How can the community in Epic, and among believers here in Davis help foster discipleship that is true to how Jesus did discipleship?
Mike
by
i thought the article sounded familiar.
I think we as a community need to be able to be ourselves. the good and the bad. our successes and failures. we need to be vulnerable and transparent and ultimately want to be vulnerable and transparent and want to accept and give truth in love to those who failed (which is all of us).
I think it is very easy (and I say this from my own experience) to think that the gospel is a ticket to heaven and if I believed that Jesus died and came back to life I would get my ticket. For some reason, I didn’t quite understand that the gospel meant a changed identity that gives me infinite worth in God’s family (and this is what ultimately matters!). When I live out of this new identity, EVERYTHING changes!
Here’s a question:
How would you rank how much Epic overall needs the gospel (of grace) everyday? Or would you say for most people the gospel was a one-time thing needed for salvation?

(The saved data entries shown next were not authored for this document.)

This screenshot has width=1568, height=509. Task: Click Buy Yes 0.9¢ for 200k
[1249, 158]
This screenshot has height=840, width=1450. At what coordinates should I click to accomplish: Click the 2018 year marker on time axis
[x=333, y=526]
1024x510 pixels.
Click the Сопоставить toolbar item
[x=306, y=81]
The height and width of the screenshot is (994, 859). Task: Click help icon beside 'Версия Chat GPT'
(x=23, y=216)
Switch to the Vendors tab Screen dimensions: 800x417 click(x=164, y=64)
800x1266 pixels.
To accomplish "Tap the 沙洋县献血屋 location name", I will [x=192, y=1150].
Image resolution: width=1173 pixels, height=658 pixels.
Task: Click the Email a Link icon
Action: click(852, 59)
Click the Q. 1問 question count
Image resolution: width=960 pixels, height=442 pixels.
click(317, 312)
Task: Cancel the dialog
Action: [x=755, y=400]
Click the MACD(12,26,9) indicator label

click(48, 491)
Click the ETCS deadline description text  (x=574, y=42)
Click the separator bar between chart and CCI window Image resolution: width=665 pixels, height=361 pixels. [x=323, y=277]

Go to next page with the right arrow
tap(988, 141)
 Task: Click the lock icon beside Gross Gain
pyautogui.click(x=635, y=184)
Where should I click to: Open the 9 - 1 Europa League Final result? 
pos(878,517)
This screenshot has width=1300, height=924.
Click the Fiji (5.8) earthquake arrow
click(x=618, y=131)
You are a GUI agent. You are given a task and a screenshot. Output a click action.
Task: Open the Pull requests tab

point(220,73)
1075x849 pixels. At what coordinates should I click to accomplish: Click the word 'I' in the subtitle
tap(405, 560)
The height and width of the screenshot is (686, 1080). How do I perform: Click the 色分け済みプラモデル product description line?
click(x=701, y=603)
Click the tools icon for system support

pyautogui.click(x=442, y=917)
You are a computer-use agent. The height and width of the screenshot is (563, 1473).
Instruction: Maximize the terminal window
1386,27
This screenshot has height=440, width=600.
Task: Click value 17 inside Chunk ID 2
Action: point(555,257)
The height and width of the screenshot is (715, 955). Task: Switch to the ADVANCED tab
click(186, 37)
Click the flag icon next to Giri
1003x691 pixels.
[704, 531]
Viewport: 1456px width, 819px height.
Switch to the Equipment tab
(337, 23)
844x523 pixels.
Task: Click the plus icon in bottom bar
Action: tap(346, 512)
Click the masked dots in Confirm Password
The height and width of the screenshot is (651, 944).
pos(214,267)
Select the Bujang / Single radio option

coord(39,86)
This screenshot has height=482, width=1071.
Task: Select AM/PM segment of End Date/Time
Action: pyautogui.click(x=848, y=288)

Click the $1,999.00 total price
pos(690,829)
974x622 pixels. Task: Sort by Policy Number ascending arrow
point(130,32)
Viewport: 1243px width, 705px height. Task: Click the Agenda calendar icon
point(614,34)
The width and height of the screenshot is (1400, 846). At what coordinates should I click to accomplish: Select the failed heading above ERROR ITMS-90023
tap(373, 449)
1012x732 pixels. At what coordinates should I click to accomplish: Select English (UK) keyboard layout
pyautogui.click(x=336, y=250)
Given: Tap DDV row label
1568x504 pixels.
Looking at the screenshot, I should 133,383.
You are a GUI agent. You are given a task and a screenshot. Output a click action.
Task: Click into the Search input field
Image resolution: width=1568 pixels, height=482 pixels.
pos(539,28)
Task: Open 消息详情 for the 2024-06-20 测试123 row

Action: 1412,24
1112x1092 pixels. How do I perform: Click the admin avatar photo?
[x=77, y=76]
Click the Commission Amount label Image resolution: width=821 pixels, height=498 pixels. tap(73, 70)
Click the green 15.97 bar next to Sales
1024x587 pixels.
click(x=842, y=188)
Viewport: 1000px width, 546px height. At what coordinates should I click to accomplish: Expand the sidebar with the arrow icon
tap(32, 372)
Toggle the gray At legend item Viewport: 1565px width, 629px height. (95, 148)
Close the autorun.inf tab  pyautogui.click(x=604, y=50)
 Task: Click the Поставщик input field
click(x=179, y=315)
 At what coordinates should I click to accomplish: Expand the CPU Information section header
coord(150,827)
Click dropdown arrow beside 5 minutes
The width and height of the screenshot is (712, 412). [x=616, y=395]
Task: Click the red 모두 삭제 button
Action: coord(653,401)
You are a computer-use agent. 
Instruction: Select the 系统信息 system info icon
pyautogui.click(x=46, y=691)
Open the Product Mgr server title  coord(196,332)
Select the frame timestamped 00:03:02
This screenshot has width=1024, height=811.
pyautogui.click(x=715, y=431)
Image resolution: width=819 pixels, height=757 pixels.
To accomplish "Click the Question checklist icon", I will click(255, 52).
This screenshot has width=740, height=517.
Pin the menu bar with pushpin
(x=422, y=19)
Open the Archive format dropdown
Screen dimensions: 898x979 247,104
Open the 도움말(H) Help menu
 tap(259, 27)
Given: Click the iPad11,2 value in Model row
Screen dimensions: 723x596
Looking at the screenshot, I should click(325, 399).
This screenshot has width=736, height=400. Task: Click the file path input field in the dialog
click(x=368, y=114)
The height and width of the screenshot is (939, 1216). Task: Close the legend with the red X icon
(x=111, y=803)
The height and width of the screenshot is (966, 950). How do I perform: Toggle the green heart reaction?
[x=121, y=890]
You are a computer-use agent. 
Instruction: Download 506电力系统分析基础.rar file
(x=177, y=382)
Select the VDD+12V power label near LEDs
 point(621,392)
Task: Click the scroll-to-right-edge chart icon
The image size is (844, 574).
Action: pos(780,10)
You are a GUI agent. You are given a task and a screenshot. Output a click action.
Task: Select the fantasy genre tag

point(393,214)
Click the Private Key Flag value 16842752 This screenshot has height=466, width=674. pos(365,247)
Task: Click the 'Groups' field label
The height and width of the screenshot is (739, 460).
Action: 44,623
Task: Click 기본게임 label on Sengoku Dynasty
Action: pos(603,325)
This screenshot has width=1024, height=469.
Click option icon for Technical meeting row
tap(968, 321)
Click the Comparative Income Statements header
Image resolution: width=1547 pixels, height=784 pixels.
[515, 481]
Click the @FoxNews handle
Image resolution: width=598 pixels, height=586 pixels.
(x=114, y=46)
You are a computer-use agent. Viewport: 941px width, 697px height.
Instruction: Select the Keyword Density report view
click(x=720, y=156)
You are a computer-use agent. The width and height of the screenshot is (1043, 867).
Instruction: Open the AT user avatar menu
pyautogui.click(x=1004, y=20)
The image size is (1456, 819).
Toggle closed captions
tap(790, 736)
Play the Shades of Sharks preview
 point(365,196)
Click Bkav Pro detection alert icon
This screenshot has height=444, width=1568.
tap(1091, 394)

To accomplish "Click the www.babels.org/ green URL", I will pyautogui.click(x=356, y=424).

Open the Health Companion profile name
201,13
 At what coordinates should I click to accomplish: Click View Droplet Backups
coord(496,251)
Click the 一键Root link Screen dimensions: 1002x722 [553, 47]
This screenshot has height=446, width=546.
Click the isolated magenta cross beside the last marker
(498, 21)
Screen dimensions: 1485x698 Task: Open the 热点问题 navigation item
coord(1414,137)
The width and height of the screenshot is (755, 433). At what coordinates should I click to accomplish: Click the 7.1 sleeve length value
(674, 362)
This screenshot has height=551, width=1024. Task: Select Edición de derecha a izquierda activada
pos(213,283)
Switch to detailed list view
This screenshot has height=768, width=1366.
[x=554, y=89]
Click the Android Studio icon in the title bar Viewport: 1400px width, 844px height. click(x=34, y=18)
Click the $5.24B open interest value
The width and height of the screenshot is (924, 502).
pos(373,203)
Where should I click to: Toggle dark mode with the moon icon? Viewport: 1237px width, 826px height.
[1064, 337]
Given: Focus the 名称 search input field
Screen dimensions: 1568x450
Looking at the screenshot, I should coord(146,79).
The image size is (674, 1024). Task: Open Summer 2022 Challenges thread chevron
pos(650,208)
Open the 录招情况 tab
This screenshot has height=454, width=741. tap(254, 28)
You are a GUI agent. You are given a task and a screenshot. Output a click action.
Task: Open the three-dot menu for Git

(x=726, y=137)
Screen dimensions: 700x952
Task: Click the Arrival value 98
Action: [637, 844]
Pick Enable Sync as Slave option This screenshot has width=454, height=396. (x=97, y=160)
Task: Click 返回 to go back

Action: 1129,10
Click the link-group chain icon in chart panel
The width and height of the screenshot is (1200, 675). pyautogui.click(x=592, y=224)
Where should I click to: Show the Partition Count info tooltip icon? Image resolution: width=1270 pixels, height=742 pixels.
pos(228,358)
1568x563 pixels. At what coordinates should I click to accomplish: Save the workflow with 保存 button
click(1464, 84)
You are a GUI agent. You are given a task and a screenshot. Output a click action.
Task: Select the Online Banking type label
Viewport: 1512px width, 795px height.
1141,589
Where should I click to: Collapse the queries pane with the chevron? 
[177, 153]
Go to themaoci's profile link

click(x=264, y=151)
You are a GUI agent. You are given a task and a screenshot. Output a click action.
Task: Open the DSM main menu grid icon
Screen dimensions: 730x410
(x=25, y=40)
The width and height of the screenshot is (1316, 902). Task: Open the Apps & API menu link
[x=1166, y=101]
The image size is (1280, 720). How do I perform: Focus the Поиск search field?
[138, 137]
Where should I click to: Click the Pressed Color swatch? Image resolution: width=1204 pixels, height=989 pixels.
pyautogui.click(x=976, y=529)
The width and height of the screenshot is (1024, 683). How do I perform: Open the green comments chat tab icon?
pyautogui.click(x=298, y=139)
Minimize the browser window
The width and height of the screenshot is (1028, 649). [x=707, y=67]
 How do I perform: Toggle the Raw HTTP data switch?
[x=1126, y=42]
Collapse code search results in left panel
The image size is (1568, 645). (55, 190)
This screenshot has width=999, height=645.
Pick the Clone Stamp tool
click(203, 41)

This is a great article- modeling humility, truth, transparency, and grace. I’ve been coming back to it for days! thanks mike.
Sometimes i think the idea of discipleship can be cryptic: so you follow someone around and do as they do? or even limited: you meet for an hour or two a week and hope for the best.
It seems like he’s saying that God’s design is that we need each other to truly grow – even in the knowledge of God. Without community, even if I could live a sinless life I’d forget that i am fully loved. i forget that i find myself when i give myself away. i forget that i need to encourage others and i forget that i need to be encouraged. I think that’s why Paul exhorts believers to “not give up meeting with one another, as some have done” (hebrews 10:24) – not out of routine, but out of necessity. through joy and through conflict.
as he says:
“My motivation for discipleship was to receive praise, worth, significance.
I was a disciple lacking authenticity and community, motivated by a mixture of genuine love and lust for praise… Disciple had become more of a verb than a noun. Less about a community centered on Christ and more about an activity centered on what I know.”
I think as i continue to reach out to asian american students, i’m reminded that largely, they already have a leg up on understanding community. we’re already drawn to each other as a part of how we form our identity. but since we’re fallen, and we live in a very individualistic nation, we’re often still heavily concerned with what others think of us. this traps and paralyzes us: i have this tremendous need to be known and loved, but i hide who i really am and pretend that i am strong and sufficient in myself.
but i would also add that the traditional understanding of hierarchy makes grace and truth very difficult. we need to hear truth from everyone, not just our Leaders. we need to receive grace from everyone for the wrongs that we’ve done and have yet to do, not just those we deem worthy.
as usual im overlong. but thanks again for this! questions? confusion? it’d be so great if this online forum could be used to supplement the conversations that are already taking place.
steph
ps. wow, you can add video comments?!
love the thoughts steph!
i’ve also been lately been processing and journeying through what it means for me to relate to God’s family as an asian-american and be able to live my life in a way that models christ-like truth and grace to others (especially other asian-americans!)
i think that it is imperative that we understand and help other people understand where we’ve come from, and how our past affects who we are and where we’re going. this means, at least partly, that it is necessary to dive into cultural discussions with one another in order to keep the Godly, and run away from the sin that comes with our culture.
but how do we do this? how do we help people learn to desire redemption if they aren’t aware of their depravity? to me, that’s one of the foundations that need to be in place if everything else is to come…
i think i rambled, haha. hope that made sense! and yes, you can do video comments! isn’t that cool?!